Fixed-dollar withdrawals chart.

For illustrative purposes only.

Fixed-percentage withdrawals

When you withdraw a set percentage of your portfolio annually, the dollar amount of the distribution will vary based on the underlying value of your portfolio. While this approach creates a certain amount of uncertainty, if you choose a percentage that is below the anticipated rate of return, you could actually grow your income and account value. On the other hand, if the percentage is too high, you risk depleting your assets prematurely.

Fixed-percentage withdrawals chart.

For illustrative purposes only.

Withdrawal of investment earnings

Under this strategy, you only withdraw the income (e.g. dividends, interest) created by the underlying investments in your portfolio. Because your principal remains intact, this prevents you from running out of money and affords you the potential to continue to grow your investments while still providing you with retirement income. That said, the amount of income you receive in any given year will vary, since it is dependent on market performance. And there is the risk that what you are able to withdraw will not keep pace with inflation.

Withdrawal of investment earnings chart.

For illustrative purposes only.

Withdrawal “buckets” strategy

With the “buckets” strategy, you withdraw assets from three “buckets,” or separate types of accounts holding your assets.

Here’s the break-down: The first bucket should hold about 20% of your savings, or three to five years of living expenses, in cash, while the second bucket holds mostly fixed income securities.
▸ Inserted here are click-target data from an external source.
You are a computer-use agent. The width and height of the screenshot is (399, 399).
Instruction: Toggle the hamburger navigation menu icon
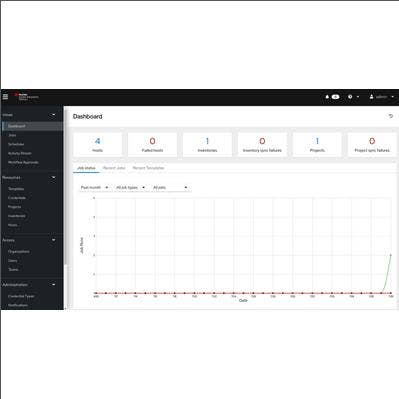pos(5,97)
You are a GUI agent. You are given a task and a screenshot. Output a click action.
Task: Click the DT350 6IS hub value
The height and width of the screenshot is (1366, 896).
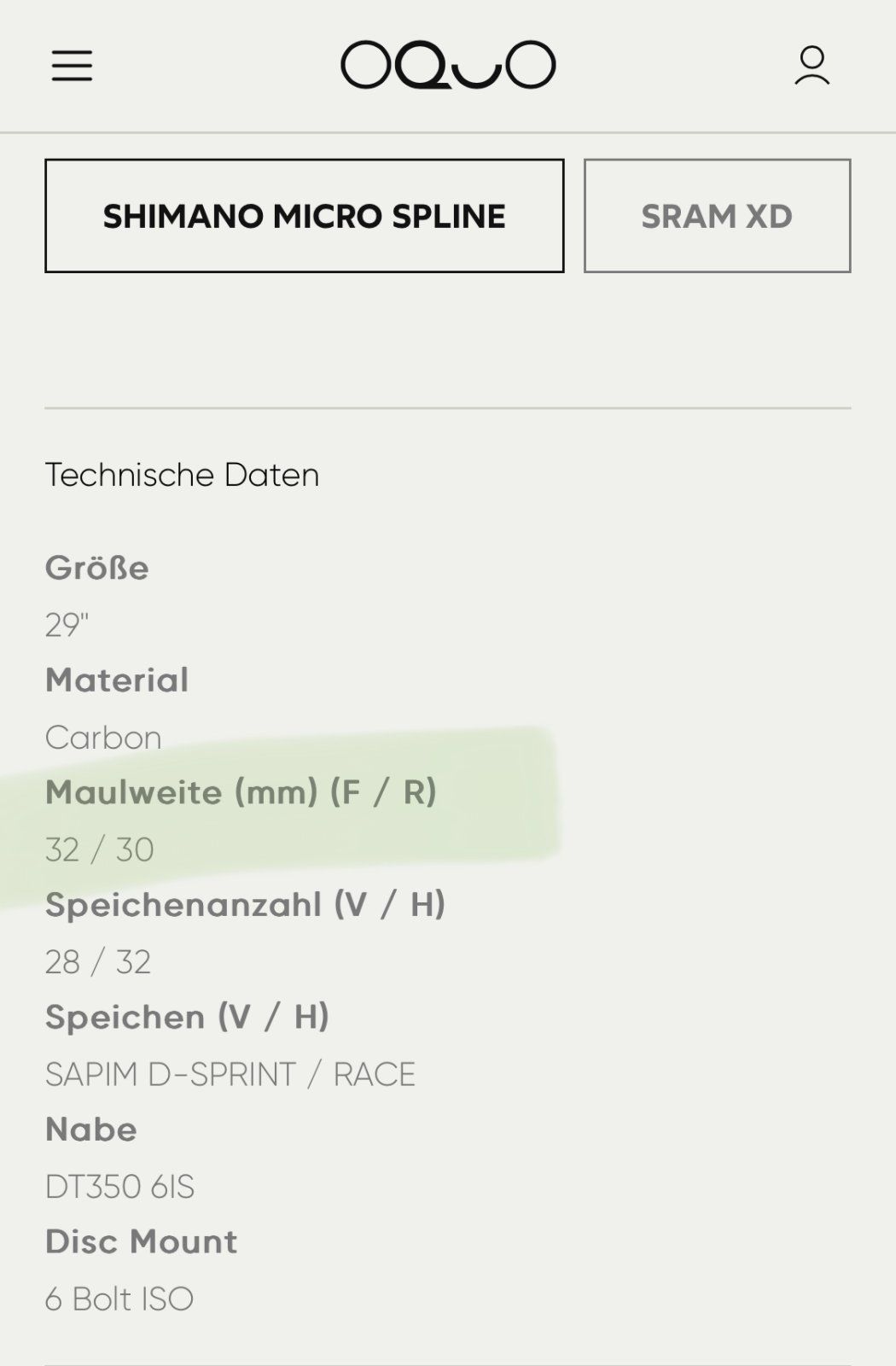[x=119, y=1187]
The third bucket contains your remaining investments in equities. As you use the cash from the first bucket, you replenish it with earnings from the second and third buckets.

By setting aside several years' worth of living expenses, your investments ideally would have more time to grow, sustaining as much of your savings as you can for as long as possible.
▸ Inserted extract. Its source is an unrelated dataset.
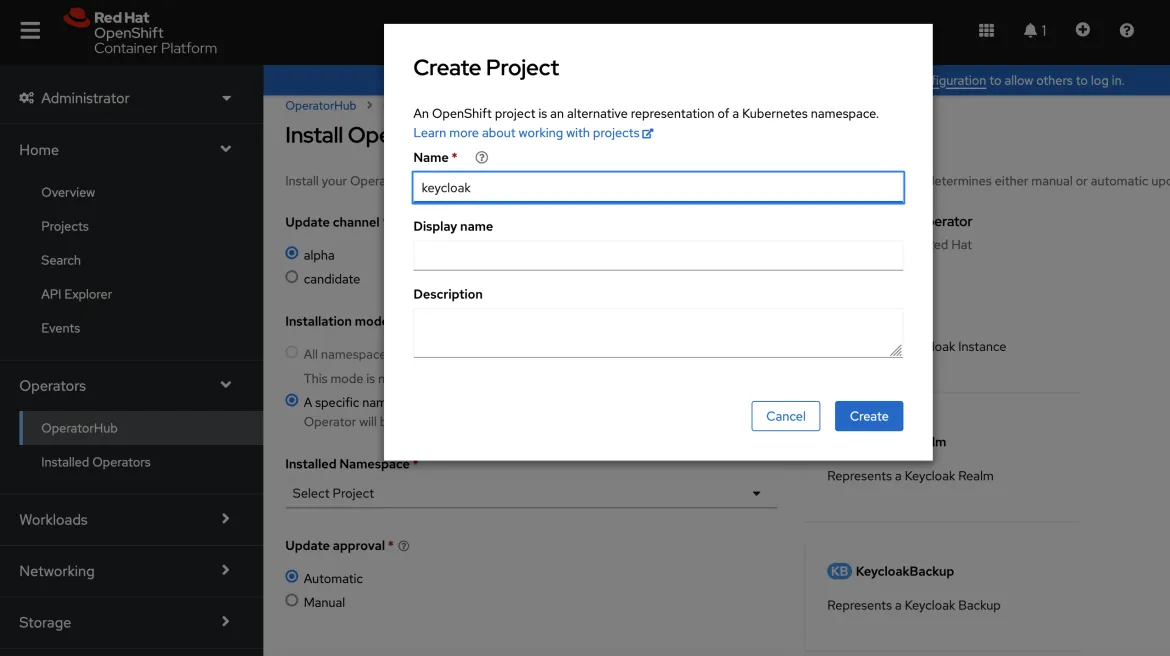The image size is (1170, 656).
Task: Select the alpha update channel radio button
Action: [x=291, y=254]
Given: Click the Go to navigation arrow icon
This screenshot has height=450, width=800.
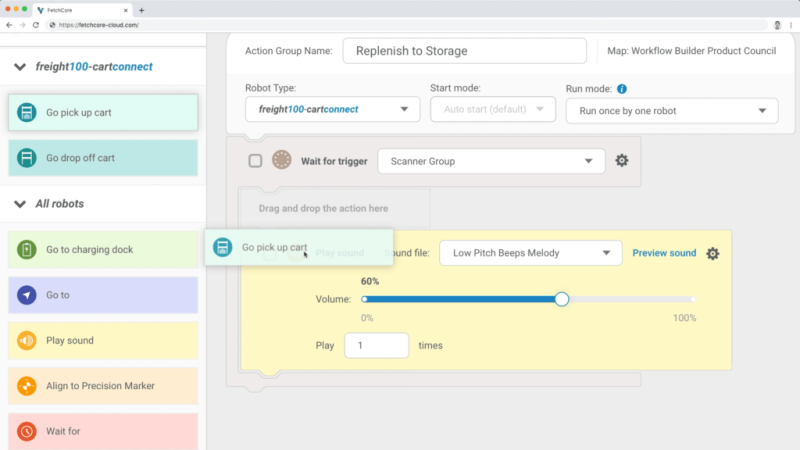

Although we’ve outlined some of the more common retirement withdrawal strategies for you here, there’s nothing that says you have to stick with a single option. You can mix and match the above approaches to arrive at the optimal income plan for your circumstances. In other words, as you think through what your major expenses are likely to be in retirement, you can combine investment strategies and fund your various income needs separately.